The Special Interest Group Bluetooth (www. bluetooth.org), which includes promoters such as 3Com, Agere, Ericsson, IBM, Intel, Microsoft, Motorola, Nokia and Toshiba, is very well aware of the problems and has tried to clear some of the obstacles with a new version of the Bluetooth specification (Version 1.2), which is available for members already and will be accessible for non-members shortly. 
This version has improved on the previous versions in the following areas: 
w A traffic management has been defined rather than the piconet solution that has prevailed so far. In a piconet a master controls the joining slaves and specifies the hopping sequence. All communication takes place between the master and a single slave at a time since there is no broadcast mechanism for application data. Inter-slave communication is not possible. The simplest form of a piconet is a point-to-point connection between a master and a single slave. Also a topology with overlapping piconets, a scatternet, has been possible but implementations lacked the capability of participating in more than one piconet [1]. Details on the new traffic management are not yet available.

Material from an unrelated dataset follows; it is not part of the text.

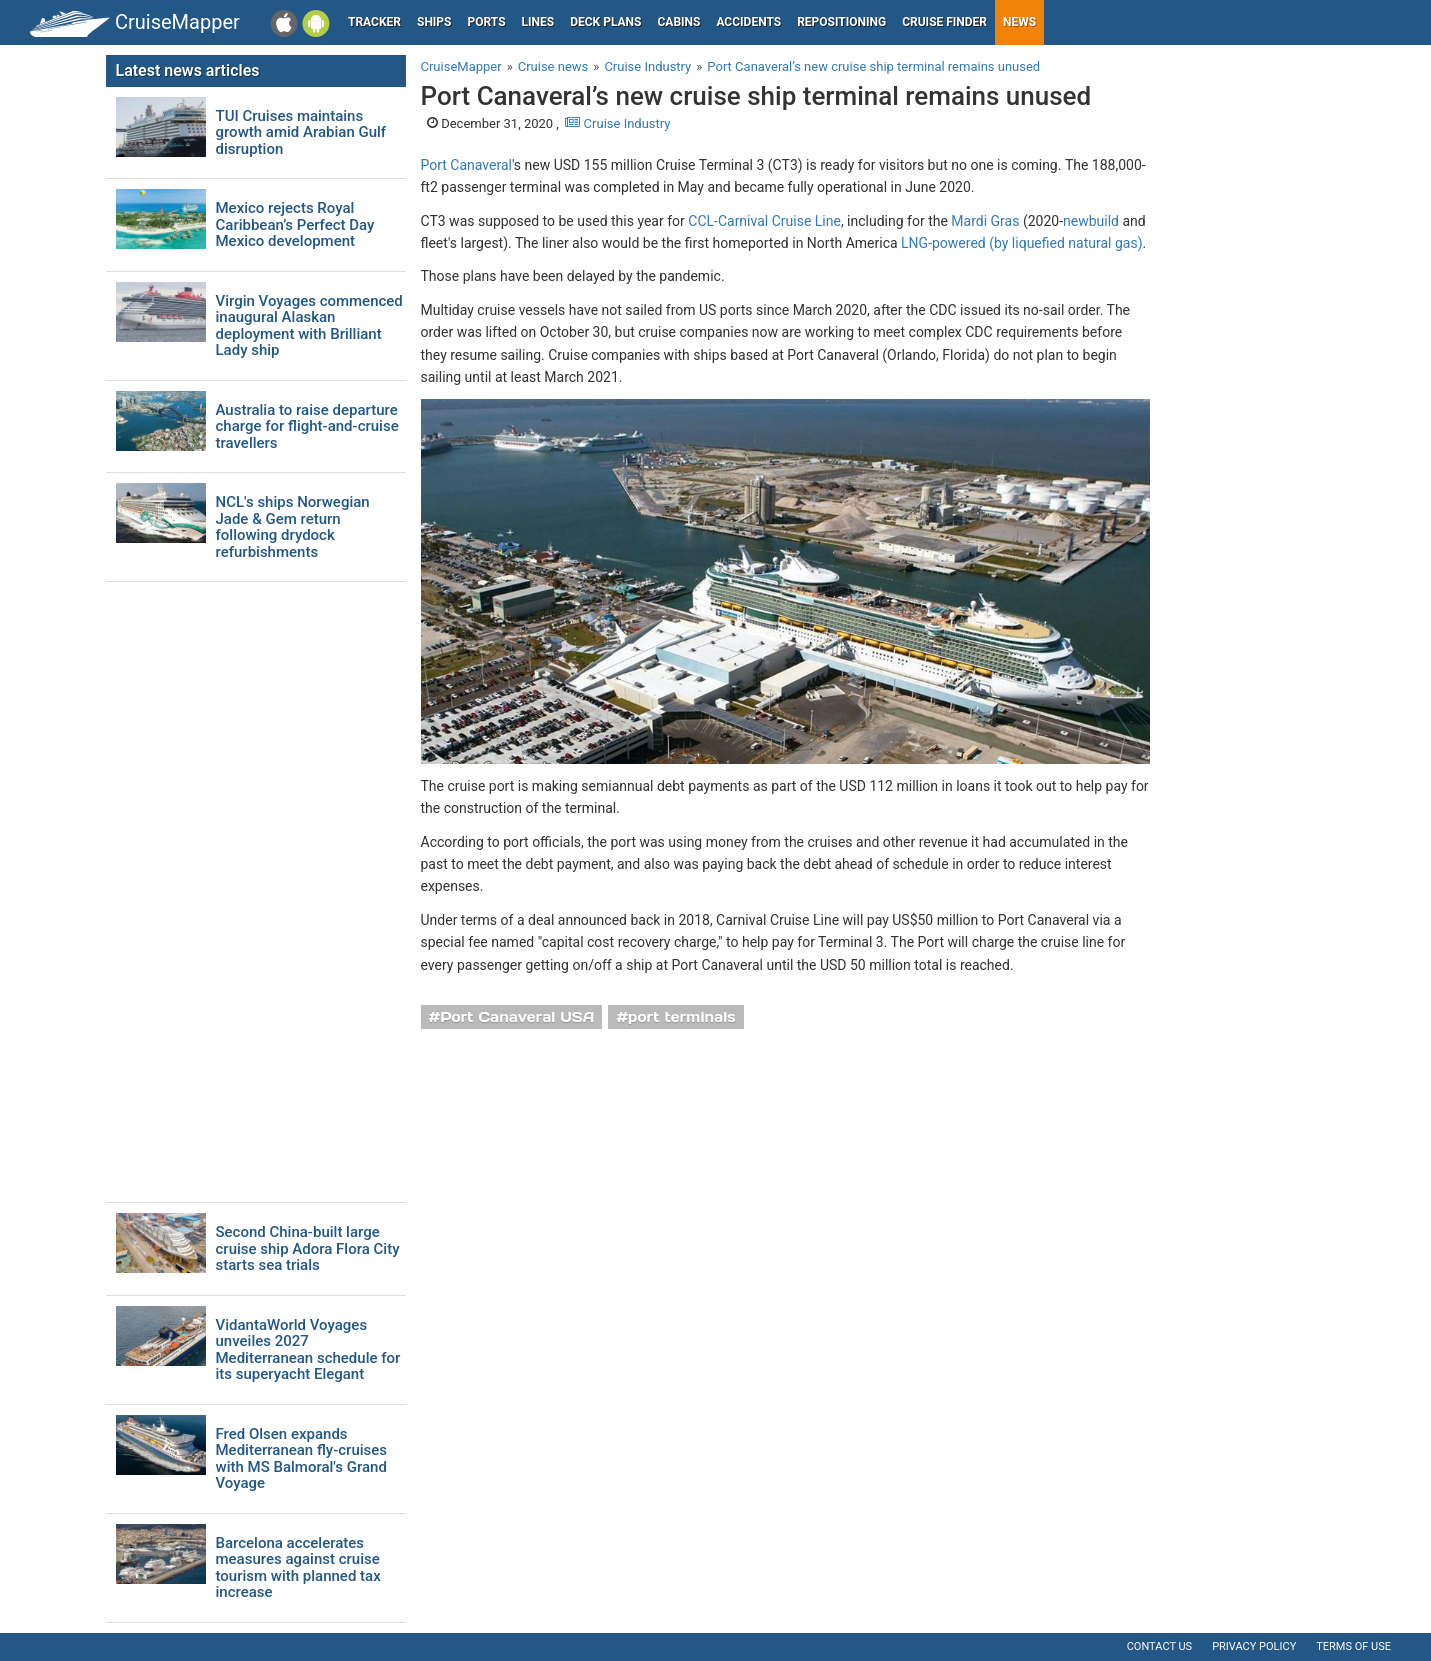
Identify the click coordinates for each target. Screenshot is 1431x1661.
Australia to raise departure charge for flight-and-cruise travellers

- Bluetooth messages so far were unprotected except by the frequency hopping of the technology. No encryption or anonymity of sender was provided. In the 1.2-version the physical sender address is masked, which is supposed to protect the transmission from unwanted listeners.
- The quality of speech connections has been improved upon, from which speech-recognition in noisy environments will benefit especially.
Many ideas exist about possible applications for Bluetooth, but few of them have found their way into actual projects. Those that have been implemented are mostly still at a testing stage without reliable reports on results. Also, no application requiring large numbers of gateways really necessitates Bluetooth-CAN yet.
“We are actively looking for application areas from which our customers might benefit”, says Matthias Fuchs of Esd (www.esd-electronics.de), “Current applications are simplified and save cost by using wireless technology, but it’s not as if they couldn’t work without it altogether.” Other wireless technologies are available for identical applications and make the choice for customers, which wireless technology to choose even harder. 
Joerg Blumeyer from I+ME Actia (www.ime-actia.de) thinks along those lines, too: “As long as we don’t extend the Bluetooth range to 100 m, the automotive industry will prefer other solutions, such as wireless LAN”, he says, well aware of the problems in interference that come along with raising the signal power. 
New developments will have to work particularly on the signal range and operating temperature range in order to prevail over other wireless technologies, such as wireless LAN (www.wlana.org), ZigBee (www.zigbee.org) or Wi-Fi (www.wifialliance.org).